_Activity:_
Copy out all lines of the records in which the word "height" appears.

_Provided records:_
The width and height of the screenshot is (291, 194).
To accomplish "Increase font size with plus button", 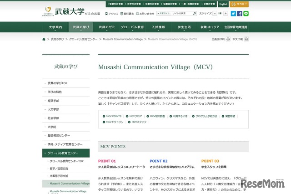I will (226, 14).
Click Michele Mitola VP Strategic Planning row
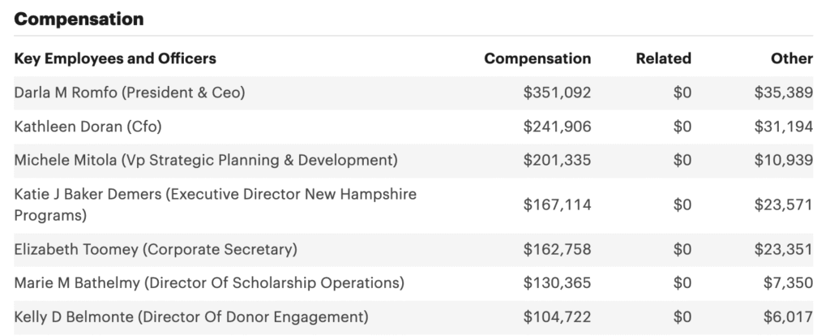 coord(206,160)
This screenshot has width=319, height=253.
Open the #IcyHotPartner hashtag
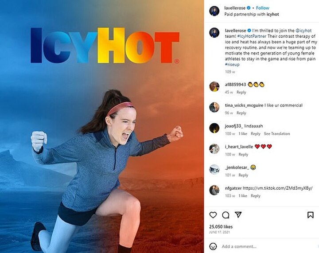(x=252, y=36)
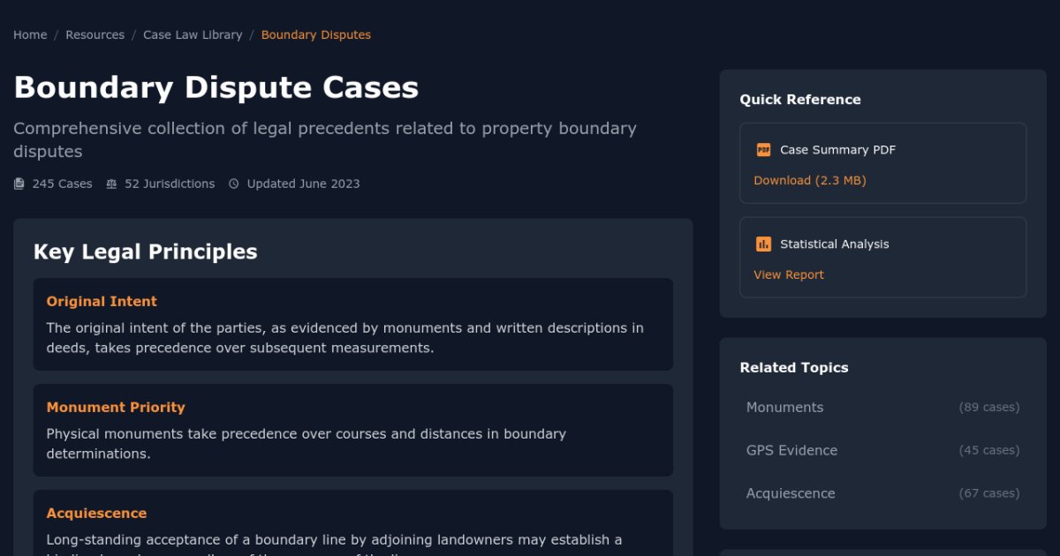The image size is (1060, 556).
Task: Click the Statistical Analysis card title
Action: [834, 244]
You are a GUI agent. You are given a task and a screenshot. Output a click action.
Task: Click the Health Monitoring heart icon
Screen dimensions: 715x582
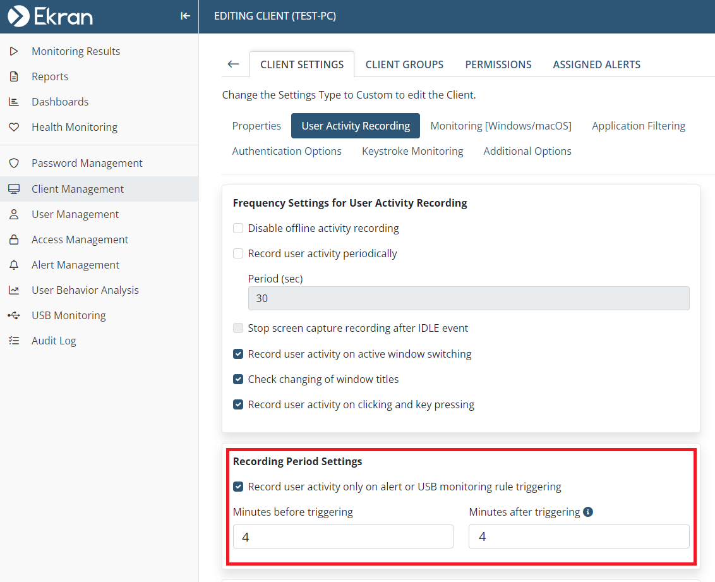(14, 127)
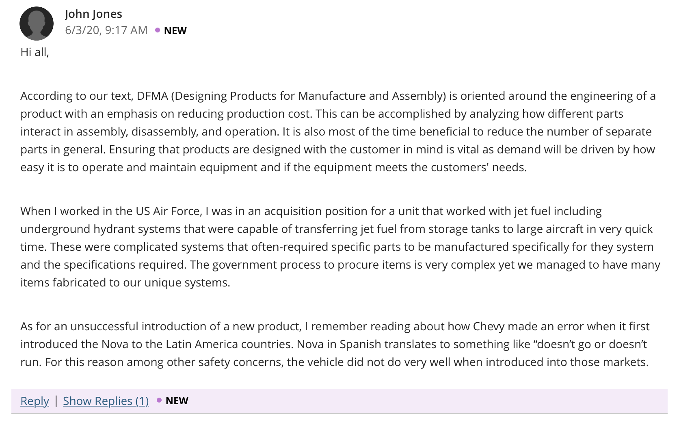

_Answer section:_
The width and height of the screenshot is (291, 194).
This screenshot has width=319, height=253.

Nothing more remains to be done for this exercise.